ServiceNow, Hugging Face, and Nvidia have recently announced the release of StarCoder2, the latest version of their collaborative StarCoder series open-source large-scale language models specifically designed for code generation.
StarCoder2 has significantly improved performance compared to its predecessor, with faster speed and increased flexibility. Additionally, the model has incorporated features to protect intellectual property rights, meeting the security needs of developers and enterprises during usage.
Trained on 619 programming languages, StarCoder2 is a research project developed in collaboration between ServiceNow and Hugging Face, managed by the BigCode community. The model is built on a new code dataset called Stack v2, which is seven times larger than Stack v1. This new dataset also includes training techniques that help the model understand low-resource programming languages such as Cobol, mathematics, and program source code discussions.
StarCoder2 has various applications and can be fine-tuned and embedded into enterprise applications for tasks such as source code generation, workflow generation, and text summarization.
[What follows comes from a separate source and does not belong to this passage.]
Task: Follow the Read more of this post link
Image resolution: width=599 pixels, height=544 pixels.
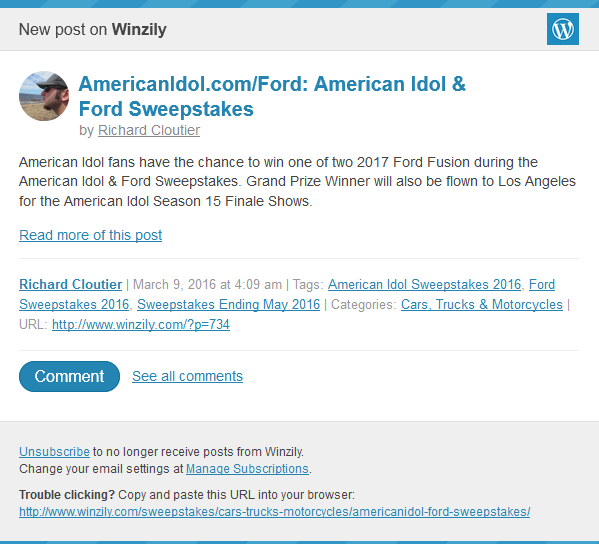Action: 91,235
Developers can leverage the model's code completion, code summarization, and code snippet retrieval capabilities to improve code writing efficiency.
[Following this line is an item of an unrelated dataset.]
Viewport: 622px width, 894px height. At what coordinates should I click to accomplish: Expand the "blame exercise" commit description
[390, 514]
To cater to different user needs, StarCoder2 offers three model sizes to choose from: a 3 billion parameter model trained by ServiceNow, a 7 billion parameter model trained by Hugging Face, and a 15 billion parameter model built by Nvidia using its NeMo generative AI framework and trained on Nvidia infrastructure. The smaller variants can run on consumer-grade graphics processors, saving computational costs.
Notably, the 3 billion parameter model of StarCoder2 matches the performance of the original 15 billion parameter model of StarCoder and can make more accurate predictions. This is because training on a larger language corpus enables the model to provide better context-aware predictions.
With the growing demand for AI in the field of software development, AI coding tools have become essential assistants for developers, partly driven by early success stories such as GitHub's Copilot and Amazon Web Services' CodeWhisperer. However, a recent GitHub survey found that despite 91% of US developers using AI coding tools, nearly a quarter of developers remain skeptical about the value of AI, and 28% stated that their employers prohibit the use of AI.
In response to these concerns, the three sponsoring companies emphasize the transparency of StarCoder2. The model is built using responsible data sources authorized by Software Heritage, which hosts what it claims to be the largest public collection of source code. The supporting code for the model will reside on the GitHub page of the BigCode project and will be available for tax-free access and usage under the BigCode OpenRAIL-M license. While this license has many open-source characteristics, it is not technically a fully open-source license. RAIL-M imposes some restrictions, prohibiting licensed software from providing medical advice or performing judicial functions. Furthermore, all StarCoder2 models can be downloaded from Hugging Face, while the 15 billion parameter model can be accessed on the Nvidia AI Foundation models.